Securing the Identity of the Source

Question

Alice wants to know from Bob the location of a sensitive resource. Bob Kindly tells Alice the location, but how can Alice be sure of the identity of Bob?

Bob is a OpenBSD server, and the source of data is a Python/C++ App.

My Idea was:

Alice Knows Bob's public Key.

Alice encrypt a random string with Bob's Public Key, and send it to Bob.

Bob recover the random string, and hash it. Bob send back the sensitive resource, along with the hash.

The problem of this method is: Can I safely store a private key on Bob (the server)? How? Is there a better solution?

Answer 1

If Bob doesn't have a private key, then what else does Bob uniquely know that it can use to identify itself? And if you can't trust Bob to keep its private key safe, you're sunk no matter what you do.

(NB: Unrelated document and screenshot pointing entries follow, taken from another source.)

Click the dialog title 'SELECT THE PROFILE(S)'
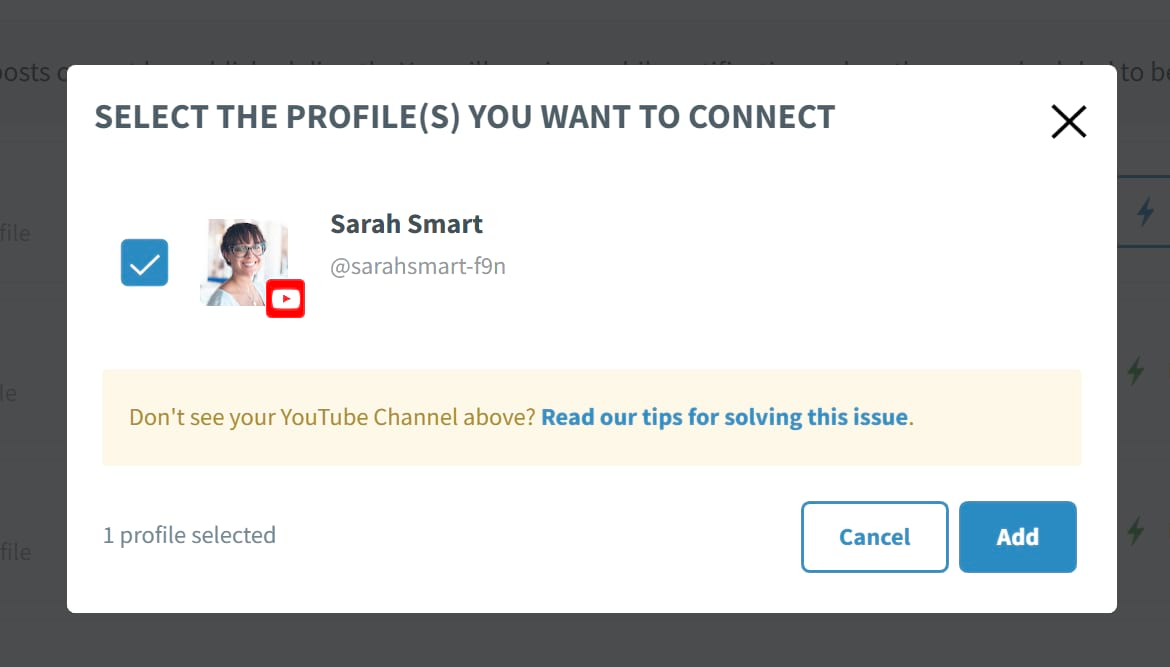The width and height of the screenshot is (1170, 667). (x=463, y=117)
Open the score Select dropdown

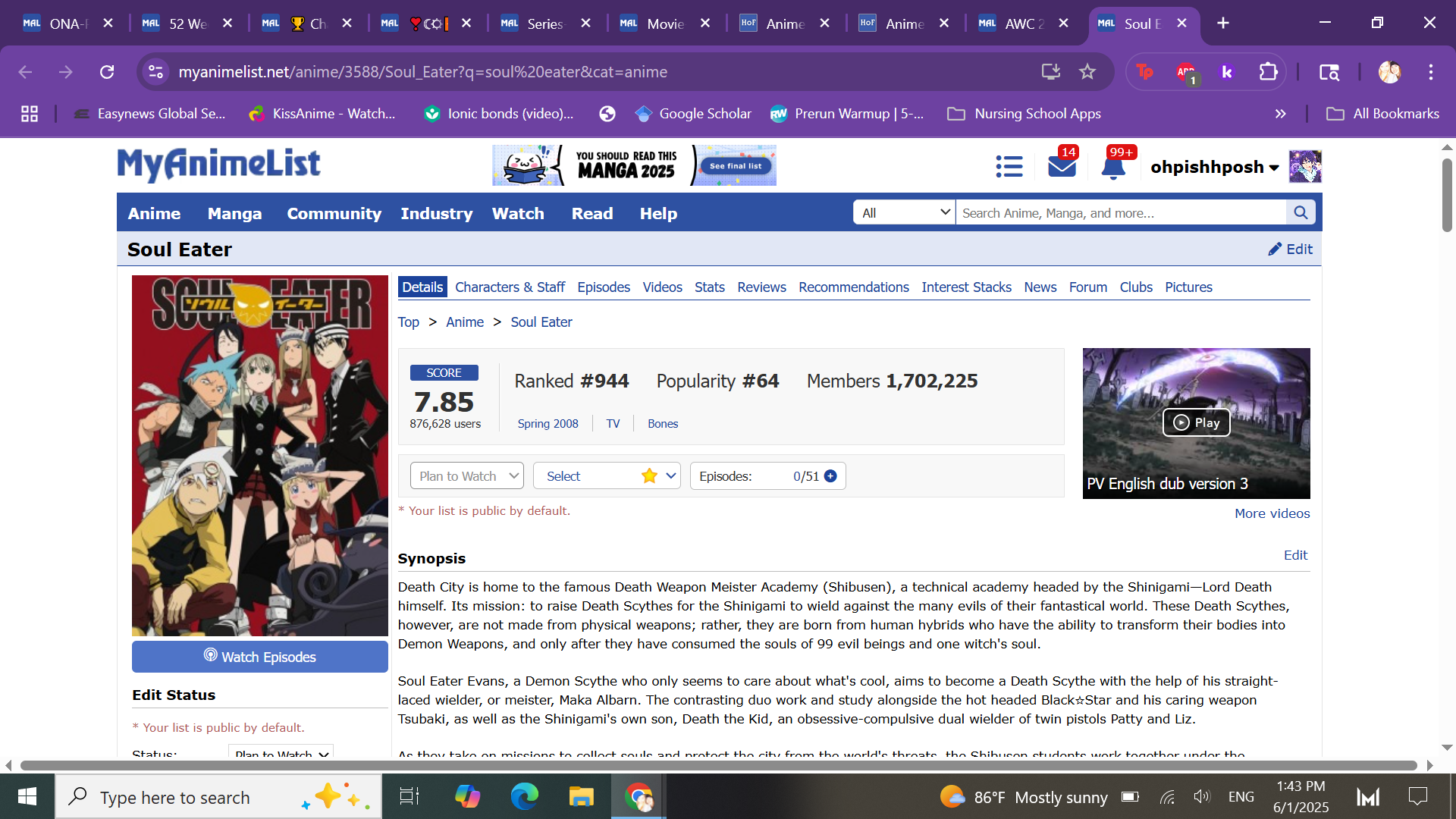(606, 476)
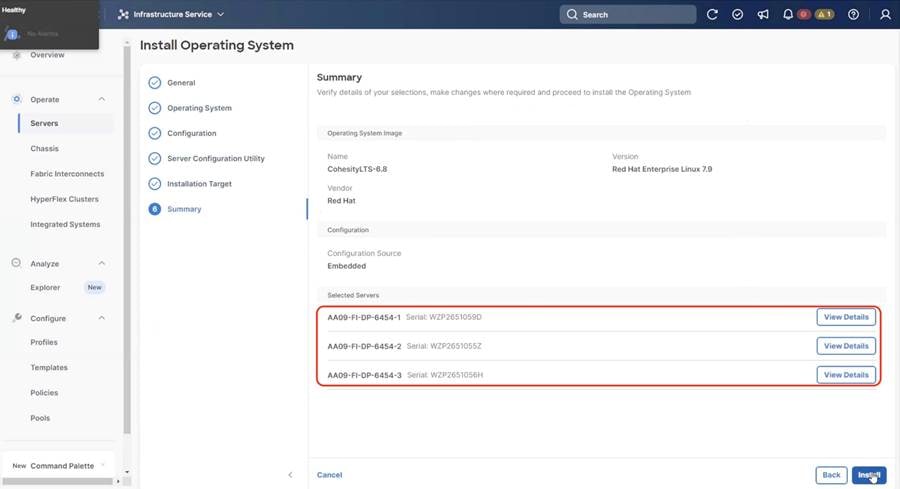This screenshot has width=900, height=489.
Task: Collapse the Operate section
Action: pyautogui.click(x=102, y=100)
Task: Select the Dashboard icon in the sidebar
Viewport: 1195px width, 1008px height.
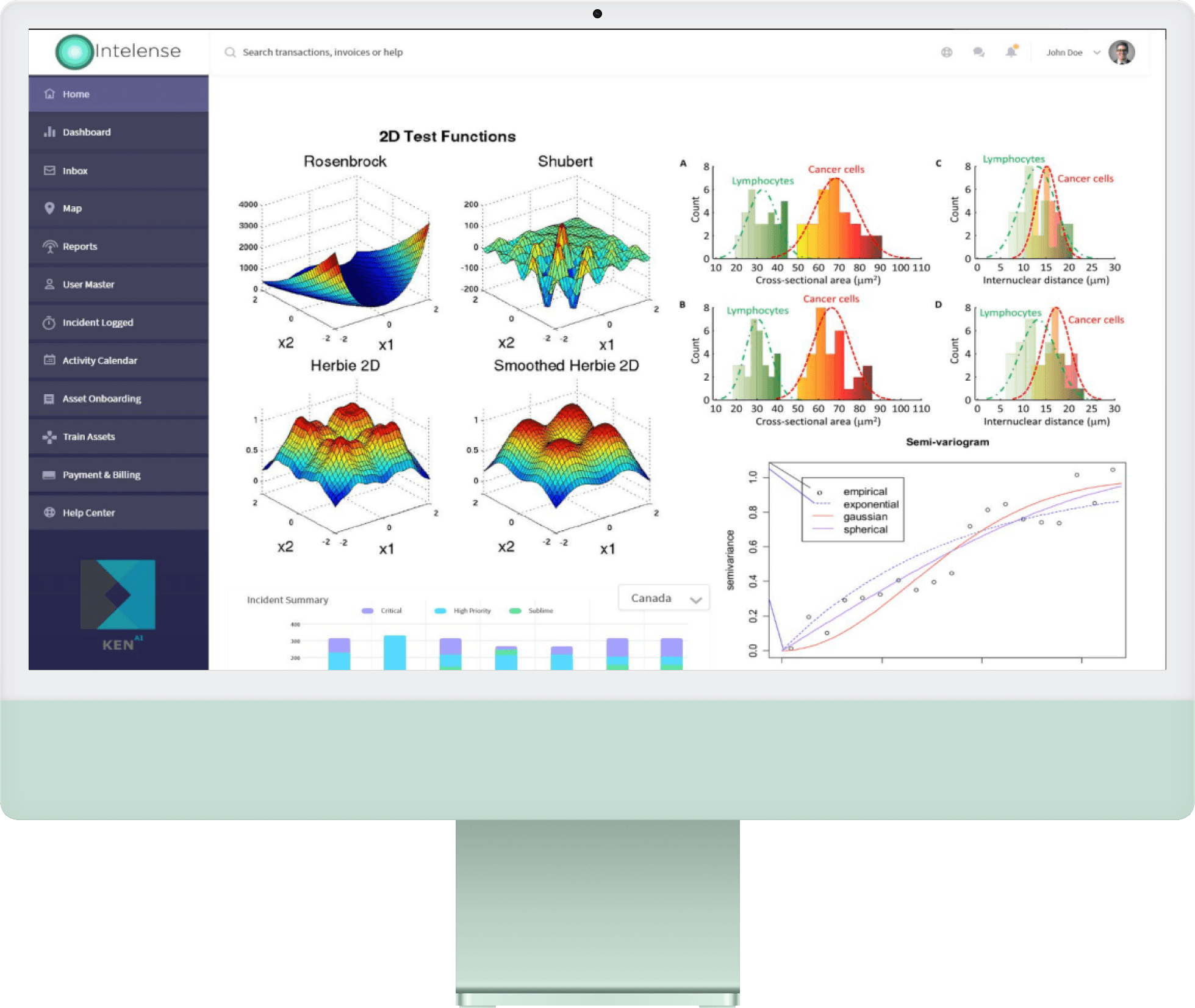Action: click(x=49, y=132)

If it's worthwhile spending the extra money, one thing you could do is have another machine (call it Cipherclerk) that is not online, can communicate only with Bob, and will only make certain kinds of communications. Cipherclerk holds the private key, and uses it to decrypt things for Bob. Then, even if Bob is compromised remotely, at least the private key isn't compromised with it.

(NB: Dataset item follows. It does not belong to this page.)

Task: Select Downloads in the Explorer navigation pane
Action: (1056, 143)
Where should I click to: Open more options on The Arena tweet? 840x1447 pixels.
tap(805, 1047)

An enhancement to your idea would be to have Bob use Alice's random string as a symmetric key to encrypt the resource.

Answer 2

This method is completely insecure if someone can mount a man in the middle attack. Mallory, the attack, can simply strip the the sensitive information out, substitute it with hers, and forward it on to Alice.

The solution is to use TLS or SSH. In either case, make sure Alice has bob's public key or key fingerprint. This is a widely used solution and is secure assuming no one can change the data Alice stores or read the data bob stores.